== Action item ==
From the first line of the data below through the line holding "Viewport: 1179px width, 922px height.", output each line exactly and leave the pictures out.

== Exercise materials ==
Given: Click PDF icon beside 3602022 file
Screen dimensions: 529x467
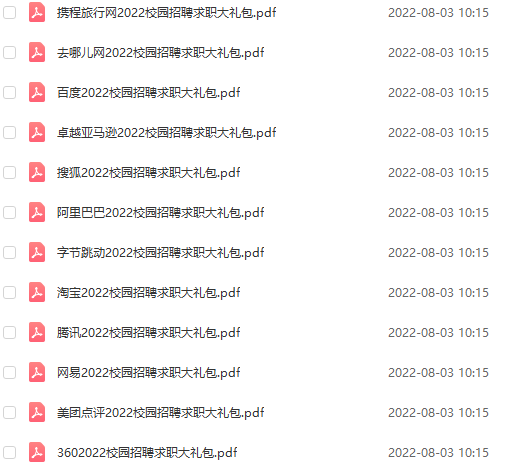Looking at the screenshot, I should click(x=37, y=452).

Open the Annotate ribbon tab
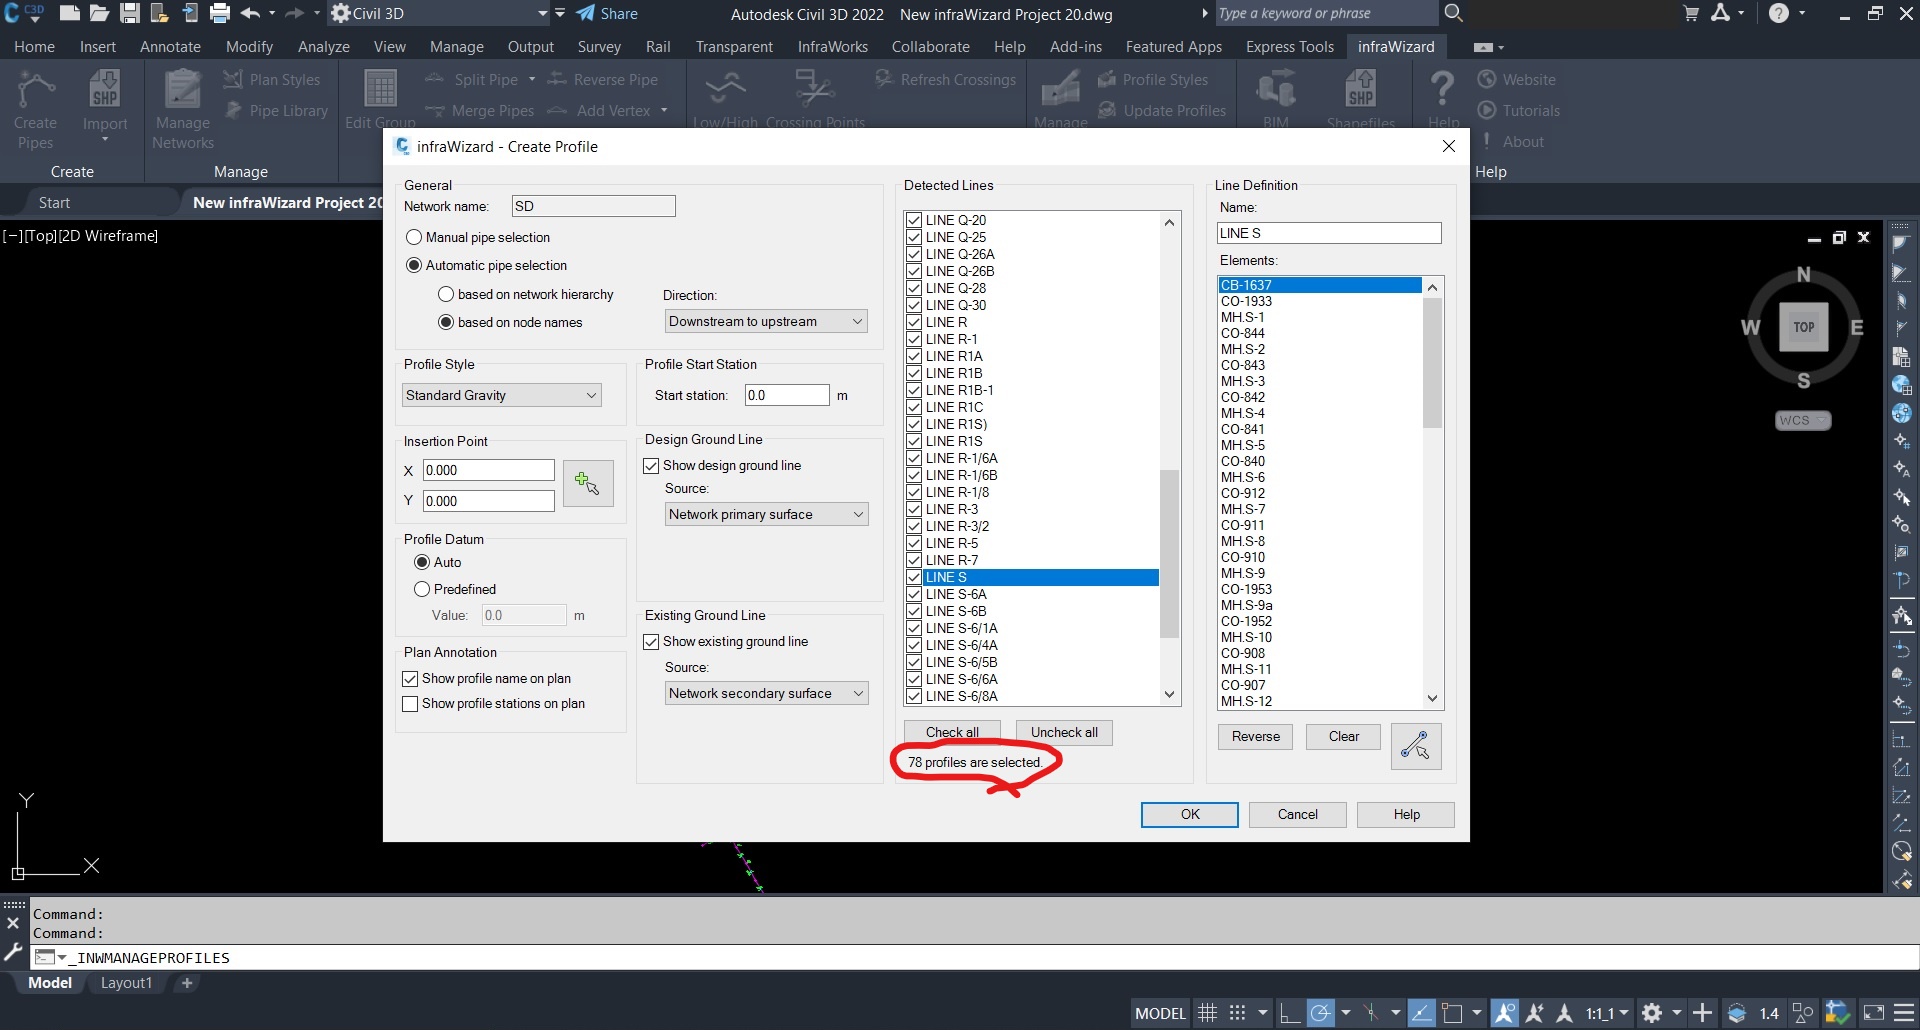[x=170, y=47]
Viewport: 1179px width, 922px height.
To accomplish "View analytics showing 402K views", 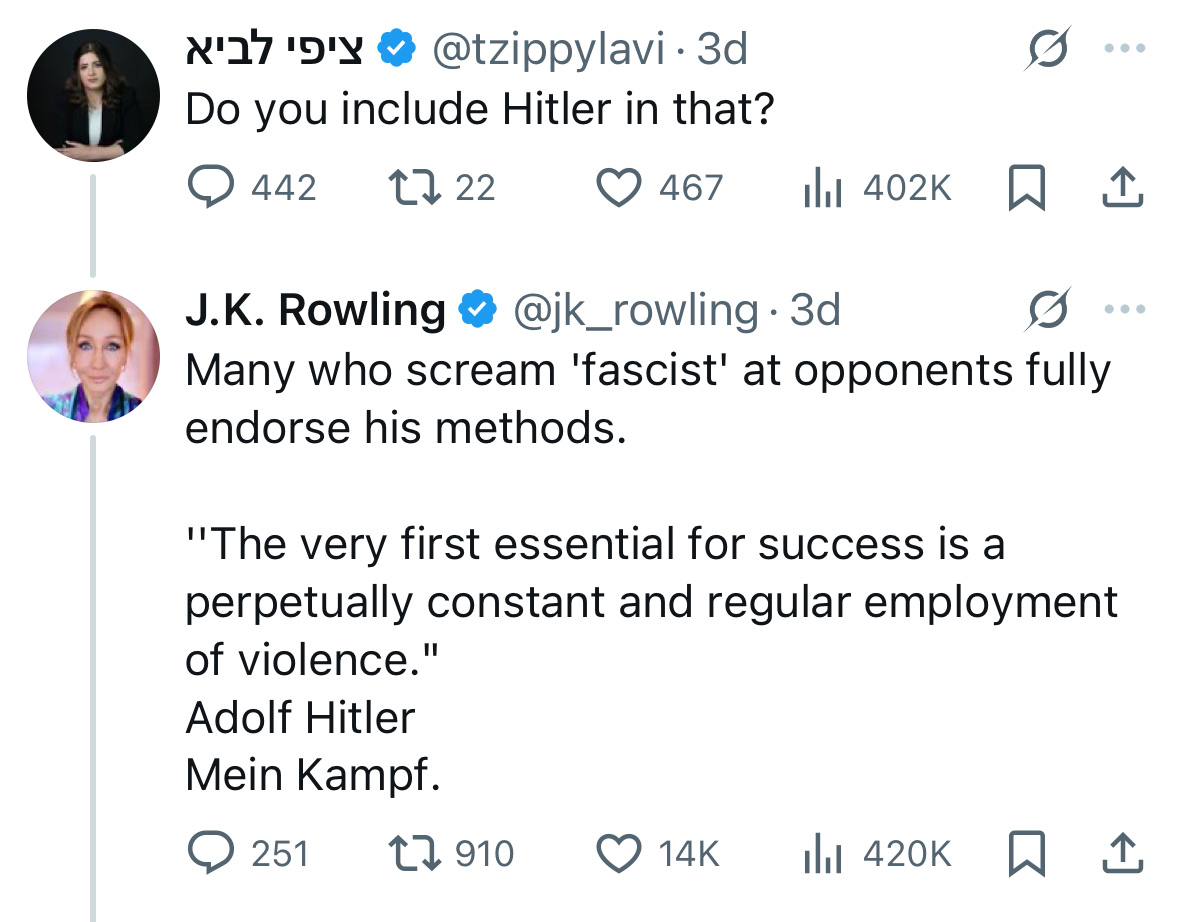I will coord(822,188).
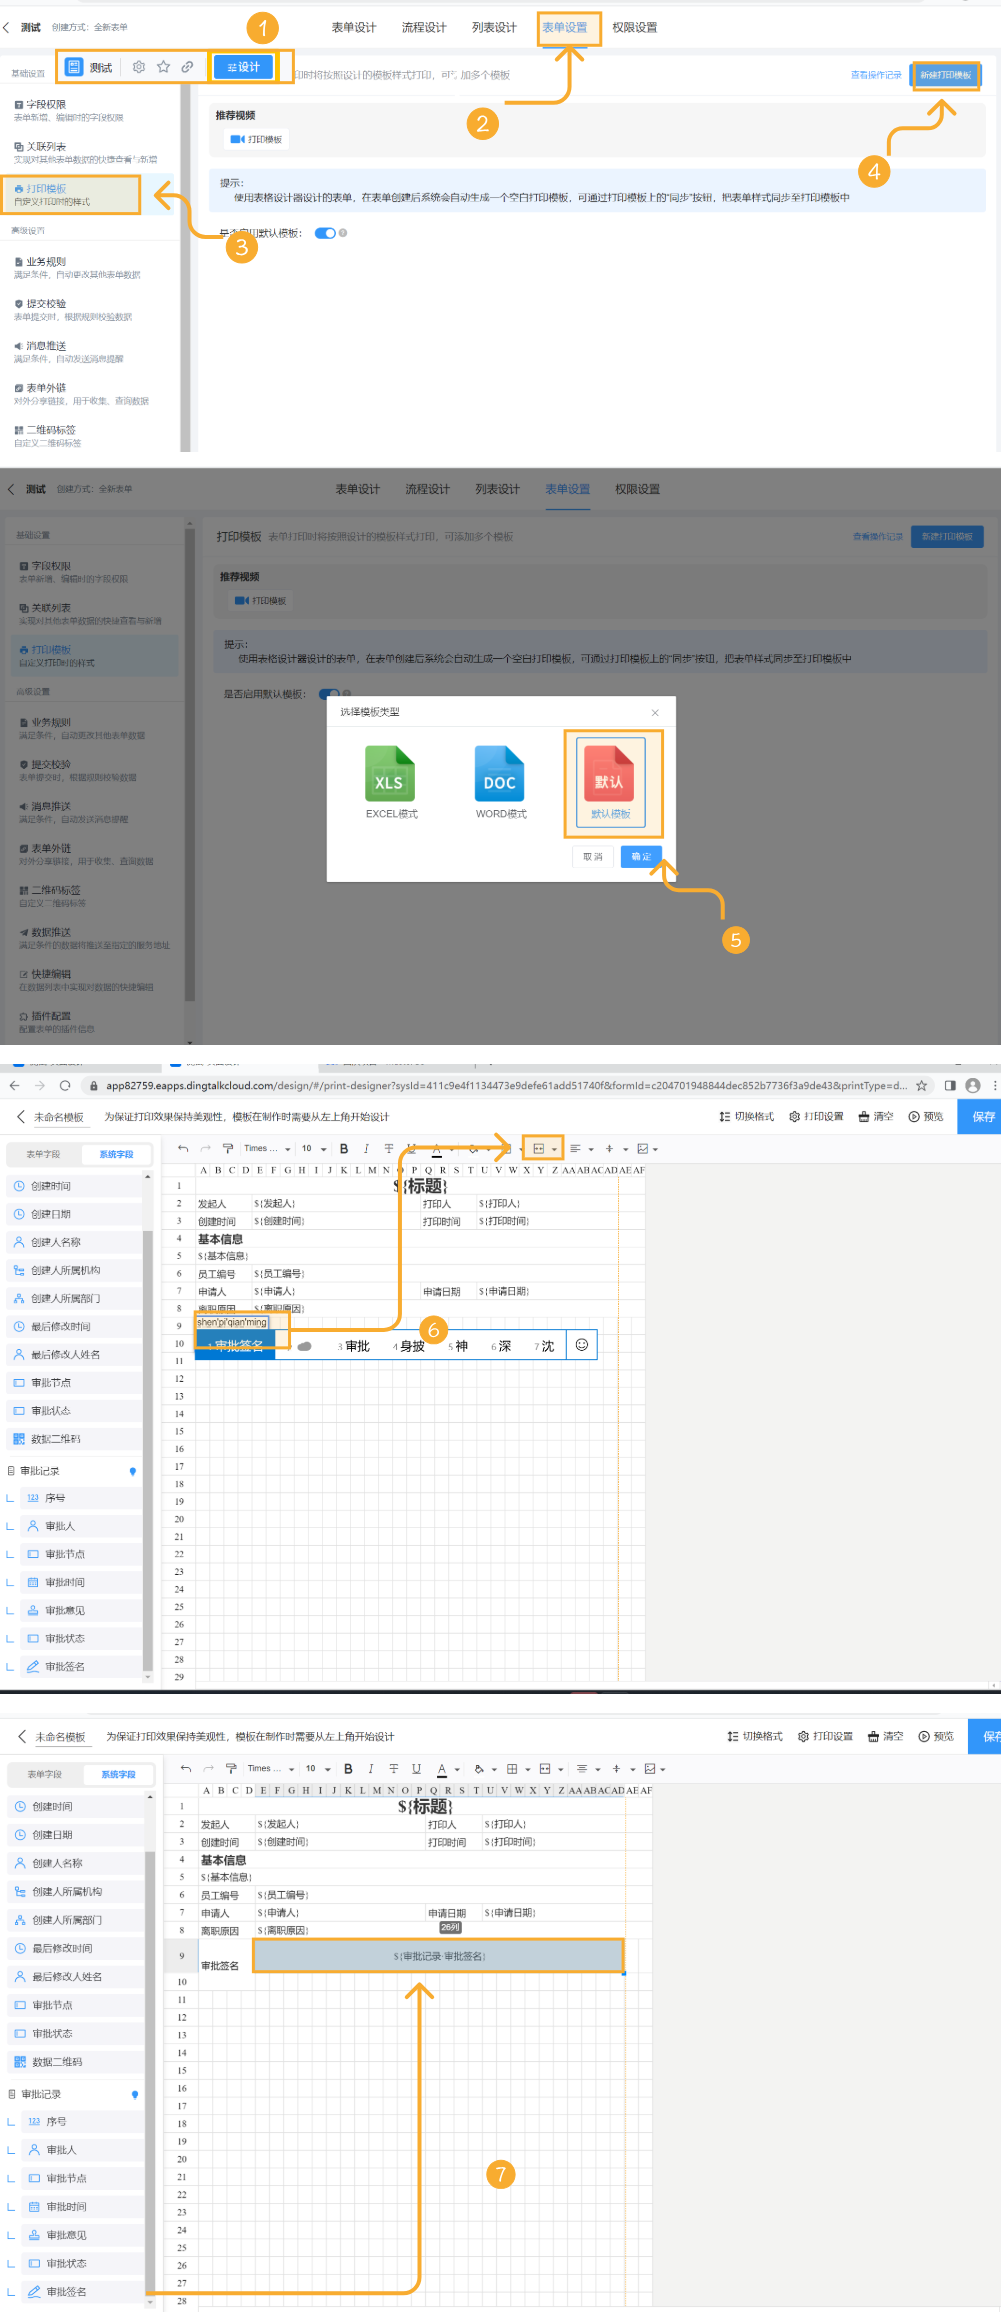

== Response to this exercise ==
Given: Click PDF icon beside 3602022 file
Screen dimensions: 529x467
Looking at the screenshot, I should click(x=37, y=452).

Open the Annotate ribbon tab
[x=170, y=47]
Viewport: 1179px width, 922px height.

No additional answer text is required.